(About this exercise)
Below are the entries to work from; restate word for word the portion that opens with the line containing "Click the black pupil of the eye" and closes with the line containing "Task: Click the browser", keeping both.

··· Data for the task ···

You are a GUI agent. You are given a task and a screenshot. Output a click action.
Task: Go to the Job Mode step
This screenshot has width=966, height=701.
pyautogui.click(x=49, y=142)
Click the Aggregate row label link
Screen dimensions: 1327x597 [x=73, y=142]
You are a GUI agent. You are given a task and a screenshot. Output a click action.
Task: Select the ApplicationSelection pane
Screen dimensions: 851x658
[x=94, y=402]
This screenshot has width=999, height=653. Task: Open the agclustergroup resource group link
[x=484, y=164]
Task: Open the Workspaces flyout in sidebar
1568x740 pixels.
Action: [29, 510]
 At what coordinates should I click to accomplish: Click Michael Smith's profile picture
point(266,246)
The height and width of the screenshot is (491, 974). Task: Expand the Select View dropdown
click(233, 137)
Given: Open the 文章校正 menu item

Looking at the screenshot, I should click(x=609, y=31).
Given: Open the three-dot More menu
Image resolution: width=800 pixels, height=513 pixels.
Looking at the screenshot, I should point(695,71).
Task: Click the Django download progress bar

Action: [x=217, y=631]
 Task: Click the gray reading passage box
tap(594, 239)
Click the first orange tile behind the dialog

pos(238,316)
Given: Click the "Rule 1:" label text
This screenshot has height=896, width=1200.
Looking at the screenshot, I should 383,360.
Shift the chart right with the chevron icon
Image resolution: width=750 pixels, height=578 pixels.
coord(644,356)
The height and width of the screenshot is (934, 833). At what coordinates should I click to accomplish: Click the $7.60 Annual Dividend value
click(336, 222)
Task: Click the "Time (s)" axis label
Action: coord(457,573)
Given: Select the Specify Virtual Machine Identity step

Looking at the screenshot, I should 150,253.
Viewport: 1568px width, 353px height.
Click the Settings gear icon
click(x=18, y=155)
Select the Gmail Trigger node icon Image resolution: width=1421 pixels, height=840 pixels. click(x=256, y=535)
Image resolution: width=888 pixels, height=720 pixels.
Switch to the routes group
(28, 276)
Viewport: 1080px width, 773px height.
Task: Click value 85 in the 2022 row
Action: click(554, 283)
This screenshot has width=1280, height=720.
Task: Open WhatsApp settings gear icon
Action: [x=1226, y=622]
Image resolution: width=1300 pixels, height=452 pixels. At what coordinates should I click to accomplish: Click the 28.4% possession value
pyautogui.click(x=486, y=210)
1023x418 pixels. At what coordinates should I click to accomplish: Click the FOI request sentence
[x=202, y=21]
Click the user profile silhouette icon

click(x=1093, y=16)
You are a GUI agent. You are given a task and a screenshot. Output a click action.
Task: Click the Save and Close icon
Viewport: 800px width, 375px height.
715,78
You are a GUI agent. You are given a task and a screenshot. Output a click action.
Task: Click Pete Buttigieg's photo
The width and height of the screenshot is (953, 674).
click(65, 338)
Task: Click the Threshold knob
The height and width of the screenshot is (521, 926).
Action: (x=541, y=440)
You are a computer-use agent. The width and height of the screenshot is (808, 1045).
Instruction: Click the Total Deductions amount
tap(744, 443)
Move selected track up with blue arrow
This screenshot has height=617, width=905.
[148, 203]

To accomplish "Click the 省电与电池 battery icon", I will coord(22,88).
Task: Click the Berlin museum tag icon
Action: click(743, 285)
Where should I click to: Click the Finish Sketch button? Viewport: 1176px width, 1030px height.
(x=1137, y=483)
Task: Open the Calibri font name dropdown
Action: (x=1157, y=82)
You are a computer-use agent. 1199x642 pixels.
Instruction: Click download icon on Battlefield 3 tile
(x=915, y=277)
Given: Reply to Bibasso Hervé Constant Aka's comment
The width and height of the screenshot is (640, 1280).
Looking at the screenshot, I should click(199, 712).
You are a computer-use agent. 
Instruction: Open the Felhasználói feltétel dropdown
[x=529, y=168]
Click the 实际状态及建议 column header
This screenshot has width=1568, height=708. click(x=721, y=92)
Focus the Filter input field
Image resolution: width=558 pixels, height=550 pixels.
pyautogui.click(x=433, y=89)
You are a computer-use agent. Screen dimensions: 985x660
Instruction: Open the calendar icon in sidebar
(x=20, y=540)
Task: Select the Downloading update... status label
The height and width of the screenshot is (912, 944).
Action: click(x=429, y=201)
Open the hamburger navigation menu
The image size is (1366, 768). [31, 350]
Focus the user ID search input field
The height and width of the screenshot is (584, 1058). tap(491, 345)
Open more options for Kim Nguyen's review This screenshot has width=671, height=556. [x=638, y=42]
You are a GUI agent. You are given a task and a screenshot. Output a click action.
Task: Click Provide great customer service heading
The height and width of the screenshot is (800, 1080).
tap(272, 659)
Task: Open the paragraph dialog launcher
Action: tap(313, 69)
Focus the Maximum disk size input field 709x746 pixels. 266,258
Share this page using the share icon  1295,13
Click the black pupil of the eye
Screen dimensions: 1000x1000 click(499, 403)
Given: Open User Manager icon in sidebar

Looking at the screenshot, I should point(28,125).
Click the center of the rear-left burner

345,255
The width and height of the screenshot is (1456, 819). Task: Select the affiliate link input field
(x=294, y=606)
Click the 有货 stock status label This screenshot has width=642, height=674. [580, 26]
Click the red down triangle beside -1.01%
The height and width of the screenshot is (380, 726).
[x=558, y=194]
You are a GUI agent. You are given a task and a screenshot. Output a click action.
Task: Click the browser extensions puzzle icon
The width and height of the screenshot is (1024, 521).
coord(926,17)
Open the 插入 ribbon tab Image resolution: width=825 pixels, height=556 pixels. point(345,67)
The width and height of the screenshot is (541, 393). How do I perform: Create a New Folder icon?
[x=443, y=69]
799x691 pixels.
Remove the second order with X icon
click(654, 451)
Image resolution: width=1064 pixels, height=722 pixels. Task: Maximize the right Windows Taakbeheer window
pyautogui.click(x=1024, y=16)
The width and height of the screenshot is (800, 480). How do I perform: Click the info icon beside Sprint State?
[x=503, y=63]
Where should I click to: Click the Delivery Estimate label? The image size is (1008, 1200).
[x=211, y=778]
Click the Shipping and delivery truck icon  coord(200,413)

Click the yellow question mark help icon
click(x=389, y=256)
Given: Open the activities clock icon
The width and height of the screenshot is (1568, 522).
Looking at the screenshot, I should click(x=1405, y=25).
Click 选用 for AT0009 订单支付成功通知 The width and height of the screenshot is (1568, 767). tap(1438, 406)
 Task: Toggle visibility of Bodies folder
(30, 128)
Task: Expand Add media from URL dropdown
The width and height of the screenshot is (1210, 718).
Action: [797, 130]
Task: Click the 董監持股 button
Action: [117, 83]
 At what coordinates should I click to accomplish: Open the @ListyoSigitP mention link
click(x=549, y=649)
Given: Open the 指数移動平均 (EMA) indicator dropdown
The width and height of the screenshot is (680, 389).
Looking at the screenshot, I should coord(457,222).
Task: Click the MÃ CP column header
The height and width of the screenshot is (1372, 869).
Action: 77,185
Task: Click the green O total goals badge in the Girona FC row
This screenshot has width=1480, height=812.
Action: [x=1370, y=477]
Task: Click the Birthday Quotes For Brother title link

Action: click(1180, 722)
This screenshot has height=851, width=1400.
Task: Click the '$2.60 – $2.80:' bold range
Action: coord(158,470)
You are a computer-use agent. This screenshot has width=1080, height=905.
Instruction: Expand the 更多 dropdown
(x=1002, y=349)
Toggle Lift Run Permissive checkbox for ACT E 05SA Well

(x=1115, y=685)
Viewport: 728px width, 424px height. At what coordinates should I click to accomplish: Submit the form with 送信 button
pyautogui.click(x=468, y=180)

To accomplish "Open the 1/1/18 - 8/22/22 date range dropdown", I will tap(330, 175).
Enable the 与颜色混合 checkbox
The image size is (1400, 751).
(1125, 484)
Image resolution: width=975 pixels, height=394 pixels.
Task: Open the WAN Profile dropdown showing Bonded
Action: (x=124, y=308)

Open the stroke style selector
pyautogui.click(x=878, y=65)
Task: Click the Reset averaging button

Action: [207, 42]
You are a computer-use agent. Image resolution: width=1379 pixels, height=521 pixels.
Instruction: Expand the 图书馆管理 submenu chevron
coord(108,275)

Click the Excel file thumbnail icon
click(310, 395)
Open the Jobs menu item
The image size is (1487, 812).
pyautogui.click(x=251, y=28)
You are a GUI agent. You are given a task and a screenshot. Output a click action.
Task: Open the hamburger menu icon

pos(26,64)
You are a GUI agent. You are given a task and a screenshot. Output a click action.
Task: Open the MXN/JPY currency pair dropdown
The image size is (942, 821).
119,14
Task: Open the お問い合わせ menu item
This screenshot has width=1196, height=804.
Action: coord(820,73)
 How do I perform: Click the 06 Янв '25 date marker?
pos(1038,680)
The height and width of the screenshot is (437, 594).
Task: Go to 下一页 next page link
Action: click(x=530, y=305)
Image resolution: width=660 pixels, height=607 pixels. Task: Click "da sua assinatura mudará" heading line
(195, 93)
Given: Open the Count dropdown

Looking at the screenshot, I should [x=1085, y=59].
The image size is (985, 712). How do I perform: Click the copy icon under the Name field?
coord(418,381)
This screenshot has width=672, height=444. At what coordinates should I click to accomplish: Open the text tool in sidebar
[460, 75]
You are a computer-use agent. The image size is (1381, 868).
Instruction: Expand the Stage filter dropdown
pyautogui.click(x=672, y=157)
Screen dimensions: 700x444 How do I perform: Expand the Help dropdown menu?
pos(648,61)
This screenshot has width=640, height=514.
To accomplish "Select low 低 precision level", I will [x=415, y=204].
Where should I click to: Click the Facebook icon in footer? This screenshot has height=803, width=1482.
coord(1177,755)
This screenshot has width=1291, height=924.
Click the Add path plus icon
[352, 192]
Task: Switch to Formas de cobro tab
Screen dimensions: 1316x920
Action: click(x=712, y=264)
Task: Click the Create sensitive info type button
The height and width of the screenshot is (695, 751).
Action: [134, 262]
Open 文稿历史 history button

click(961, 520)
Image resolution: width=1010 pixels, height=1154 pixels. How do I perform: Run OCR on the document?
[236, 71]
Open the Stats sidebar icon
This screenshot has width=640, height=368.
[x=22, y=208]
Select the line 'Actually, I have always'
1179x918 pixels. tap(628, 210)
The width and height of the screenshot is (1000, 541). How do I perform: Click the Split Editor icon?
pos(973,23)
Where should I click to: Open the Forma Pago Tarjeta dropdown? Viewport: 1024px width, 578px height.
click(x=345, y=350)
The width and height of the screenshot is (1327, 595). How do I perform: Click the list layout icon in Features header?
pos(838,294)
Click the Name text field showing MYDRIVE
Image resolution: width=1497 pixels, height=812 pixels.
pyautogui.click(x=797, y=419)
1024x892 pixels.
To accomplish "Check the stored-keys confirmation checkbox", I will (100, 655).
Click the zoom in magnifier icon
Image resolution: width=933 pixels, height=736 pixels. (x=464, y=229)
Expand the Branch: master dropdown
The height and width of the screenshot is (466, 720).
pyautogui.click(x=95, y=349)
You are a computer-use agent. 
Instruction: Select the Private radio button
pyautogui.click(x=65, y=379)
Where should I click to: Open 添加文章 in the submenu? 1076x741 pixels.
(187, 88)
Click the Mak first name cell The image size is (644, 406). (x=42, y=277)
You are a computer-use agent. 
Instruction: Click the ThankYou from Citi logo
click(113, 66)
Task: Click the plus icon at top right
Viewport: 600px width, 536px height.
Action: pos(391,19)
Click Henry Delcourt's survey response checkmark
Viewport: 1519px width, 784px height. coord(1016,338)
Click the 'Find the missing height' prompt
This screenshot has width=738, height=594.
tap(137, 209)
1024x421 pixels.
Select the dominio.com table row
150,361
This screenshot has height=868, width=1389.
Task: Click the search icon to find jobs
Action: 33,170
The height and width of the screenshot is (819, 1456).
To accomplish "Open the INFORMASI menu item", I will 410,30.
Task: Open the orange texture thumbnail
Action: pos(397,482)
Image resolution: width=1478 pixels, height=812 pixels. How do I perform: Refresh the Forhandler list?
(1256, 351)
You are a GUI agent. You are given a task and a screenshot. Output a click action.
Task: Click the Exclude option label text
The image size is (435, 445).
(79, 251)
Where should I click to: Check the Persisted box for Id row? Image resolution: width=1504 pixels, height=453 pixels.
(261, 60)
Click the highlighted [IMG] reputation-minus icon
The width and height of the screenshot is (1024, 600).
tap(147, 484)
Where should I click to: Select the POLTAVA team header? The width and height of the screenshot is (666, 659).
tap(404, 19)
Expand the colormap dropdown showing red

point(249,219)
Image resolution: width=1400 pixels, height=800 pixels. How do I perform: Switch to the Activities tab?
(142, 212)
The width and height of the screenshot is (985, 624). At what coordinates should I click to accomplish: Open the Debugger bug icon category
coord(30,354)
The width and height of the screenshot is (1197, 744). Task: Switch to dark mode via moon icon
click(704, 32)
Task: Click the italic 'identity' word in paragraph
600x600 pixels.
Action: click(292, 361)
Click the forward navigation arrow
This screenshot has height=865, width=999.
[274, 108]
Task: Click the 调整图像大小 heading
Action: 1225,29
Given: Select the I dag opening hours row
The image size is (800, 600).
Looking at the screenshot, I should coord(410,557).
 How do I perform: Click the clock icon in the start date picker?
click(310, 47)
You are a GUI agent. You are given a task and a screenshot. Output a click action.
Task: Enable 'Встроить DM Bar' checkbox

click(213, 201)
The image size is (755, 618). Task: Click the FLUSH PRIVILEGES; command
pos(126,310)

···

(Task result)
Click the black pupil of the eye
Screen dimensions: 1000x1000 click(499, 403)
Given: Open User Manager icon in sidebar

Looking at the screenshot, I should point(28,125).
Click the center of the rear-left burner

345,255
The width and height of the screenshot is (1456, 819). Task: Select the affiliate link input field
(x=294, y=606)
Click the 有货 stock status label This screenshot has width=642, height=674. [580, 26]
Click the red down triangle beside -1.01%
The height and width of the screenshot is (380, 726).
[x=558, y=194]
You are a GUI agent. You are given a task and a screenshot. Output a click action.
Task: Click the browser extensions puzzle icon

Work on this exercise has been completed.